Salah satu upaya yang cukup prospektif untuk menanggulangi gulma eceng gondok di kawasan perairan danau adalah dengan memanfaatkannya untuk kerajinan kertas seni. Eceng gondok dapat dimanfaatkan sebagai bahan baku kertas karena mengandung serat/selulosa (Joedodibroto, 1983).

Pulp eceng gondok yang dihasilkan berwarna cokelat namun dapat diputihkan dengan proses pemutihan (bleaching). Pulp juga dapat menyerap zat pewarna yang diberikan dengan cukup baik, sehingga berbagai variasi warna kertas dapat dihasilkan melalui proses ini.

Kertas seni yang dihasilkan selanjutnya dapat digunakan untuk pembuatan berbagai barang kerajinan seperti kartu undangan, pigura, tempat tisu, dan perhiasan.

Pengusahaan kertas seni seperti halnya di kawasan wisata Rawa pening Kecamatan Tuntang, Kabupaten Semarang  memiliki beberapa keuntungan. Pertama, upaya tersebut merupakan alternatif yang sangat baik untuk mengontrol pertumbuhan eceng gondok.
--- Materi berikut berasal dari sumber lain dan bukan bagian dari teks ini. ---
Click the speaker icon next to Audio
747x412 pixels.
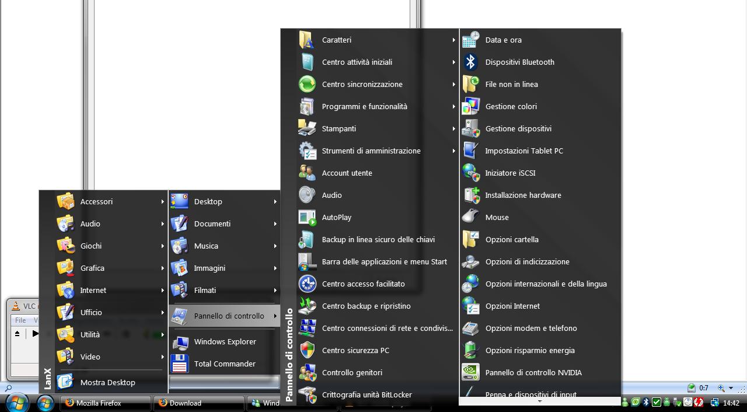tap(307, 195)
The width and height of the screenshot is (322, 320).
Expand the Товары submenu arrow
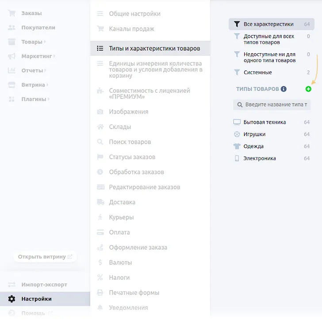pyautogui.click(x=45, y=42)
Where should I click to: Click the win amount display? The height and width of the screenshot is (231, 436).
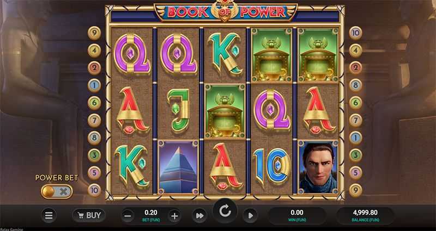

Kedua, pengembangan industri kerajinan tersebut akan menyediakan lapangan pekerjaan baru bagi masyarakat sekitar sehingga akan meningkatkan kesejahteraan hidup mereka. Ketiga, berkembangnya industri kerajinan di kawasan wisata Rawa Pening akan memperkaya khasanah budaya masyarakat setempat dengan penyediaan berbagai cinderamata yang berdampak positif terhadap pengembangan sektor wisata di wilayah tersebut.

Bisnis kertas seni berbahan eceng gondok dan kertas bekas ini sebenarnya suatu inovasi menggabungkan dua kepentingan. Di satu sisi produk berbahan eceng gondok ini menghasilkan kertas dengan nilai seni yang relatif lebih indah dan di sisi lain adalah upaya pengendalian gulma.

Teknologi pengolahan eceng gondok sebagai bahan baku kertas seni sangat sederhana. Untuk meningkatkan mutu kertas yang diproduksi, kertas eceng gondok dicampur dengan pulp kertas bekas.

Prosedur pembuatan kertas daur ulang campuran eceng gondok dan kertas bekas, bisa dilakukan dengan mengambil bagian batang eceng,yang  paling tinggi seratnya. Bagian batang kemudian dirajang dan dikeringkan sampai mencapai kering udara. Proses ini agar pada saat pemasakan, NaOH dapat diserap oleh eceng.
Mempercepat Eceng gondok yang sudah dalam keadaan kering udara dimasak dalam tong pemasak dengan perbandingan 1 kg eceng gondo : 4 liter air : 10 gram NaOH. Pemberian NaOH untuk mempercepat proses pemisahan serat.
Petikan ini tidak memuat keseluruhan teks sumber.